Radisson Hotel Group plans to more than double its serviced apartments portfolio over the next five years across Europe, the Middle East and Africa.
Serviced apartments currently represent approximately 10 per cent of the group’s portfolio in those regions, with 45 properties and over 5,400 units in operation and under development. The group operates its serviced apartments as a stand-alone or a mixed-use development in combination with a traditional hotel operation.
The group now plans to open new units in Paris, Germany, Amsterdam, Dubai, Istanbul, Larnaca, Cortina, Cairo and Riyadh.
Commenting on the plans to increase its footprint in the service apartment sector, the group stated that it recognises the “attractive model of either combining both hotel and serviced apartments in one development or as a standalone operation”.
Its serviced apartments include studios as well as one-bedroom and two-bedroom apartments with a fully equipped kitchen, en-suite bathroom, 24-hour reception, housekeeping services, communal spaces, dining options and leisure facilities.
The group recently announced plans to open a serviced apartments property in Pakistan’s capital in 2023, located within a mixed-use development including offices and a shopping mall.

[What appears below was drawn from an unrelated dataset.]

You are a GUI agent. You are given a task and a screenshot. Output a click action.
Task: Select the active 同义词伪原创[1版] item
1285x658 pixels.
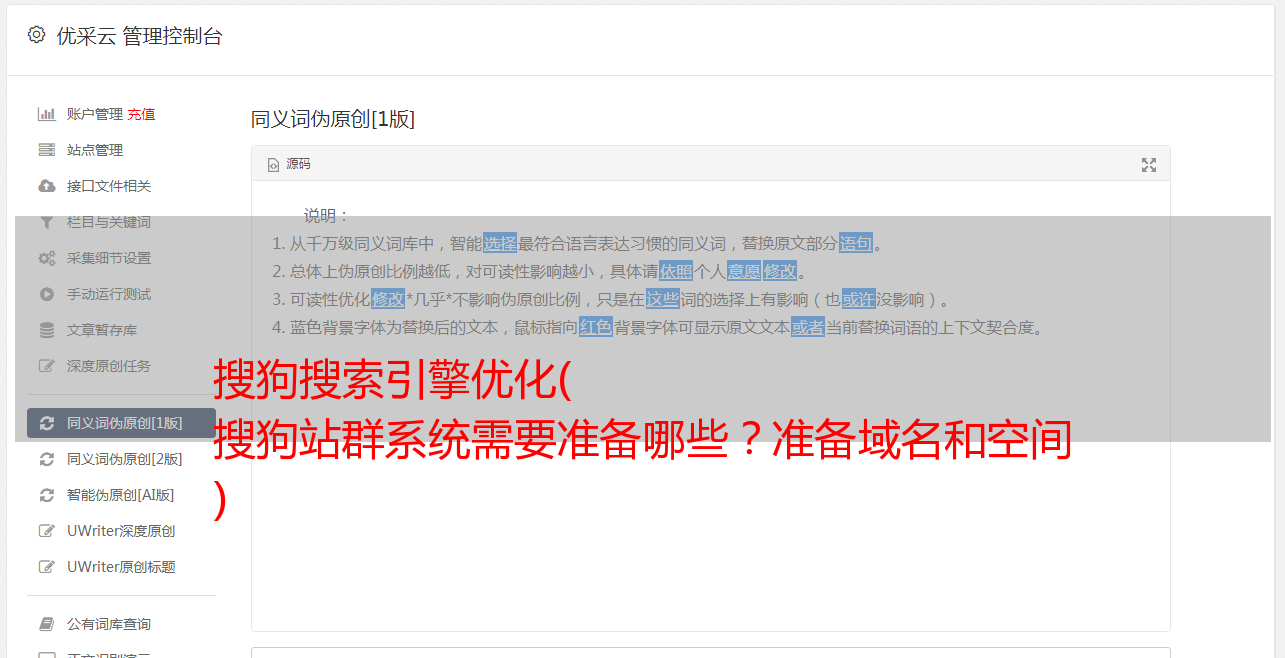pyautogui.click(x=121, y=423)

Elie Younes, Executive Vice President and Chief Development Officer at Radisson Hotel Group, said:
“For many years we have explored the strong demand for serviced apartments and extended stay products by recognizing it as an attractive risk-adjusted investment proposition that has considerable growth potential. Given its relevance to the current economic climate, this value proposition has recently been further defined in our portfolio, offering a holistic concept with more opportunities for our investors and more possibilities for our guests. We commit to stay relevant to all our stakeholders.”
Radisson Hotel Group has nine hotel brands, with over 1,4000 properties in operation and under development in 120 countries.